Author Topic: Older Samsung TV SMPS repair: What is shorting my MOSFETs?  (Read 3899 times)

0 Members and 1 Guest are viewing this topic.

Offline iamdarkyoshiTopic starter

  • Frequent Contributor
  • **
  • Posts: 381
  • Country: us
Older Samsung TV SMPS repair: What is shorting my MOSFETs?
« on: December 20, 2017, 02:03:54 am »
Hello again everyone. I picked up a free 55in Samsung TV. When I got it, the board (BN44-00342B) had a blown fuse in the middle of the board (FS802S) and two shorted MOSFETs.

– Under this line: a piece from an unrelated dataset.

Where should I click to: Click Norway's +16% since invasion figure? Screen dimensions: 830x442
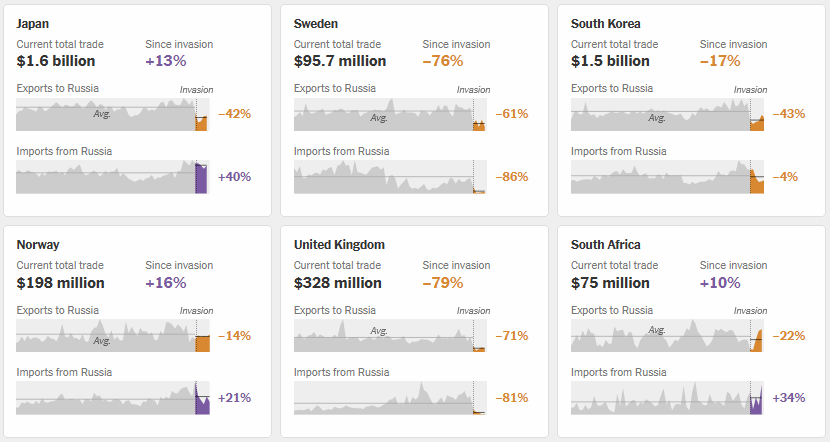click(x=166, y=283)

It originally had two 15N50 (15A 500V) MOSFETs and a 3.15A fuse. I replaced the fuse with a 2A one, and the MOSFETs with 12N50's (12A 500V) just to see if it would power on, and it tried but it wouldn't stay on. Unplugging the backlight, it stayed on (albeit with no backlight) so I figured the MOSFETs were being overloaded.

This was good news though, as it was completely dead before.

So I found some 20N60 MOSFETs (20A 600v, higher specs than the original ones) and it worked! I had lines on the screen, but thats a different issue, the BGA LCD driver on the video processor board needs to be reballed, it works when I press on it.

I left it running for the day at work while I worked on other TVs, planing to bring this one home.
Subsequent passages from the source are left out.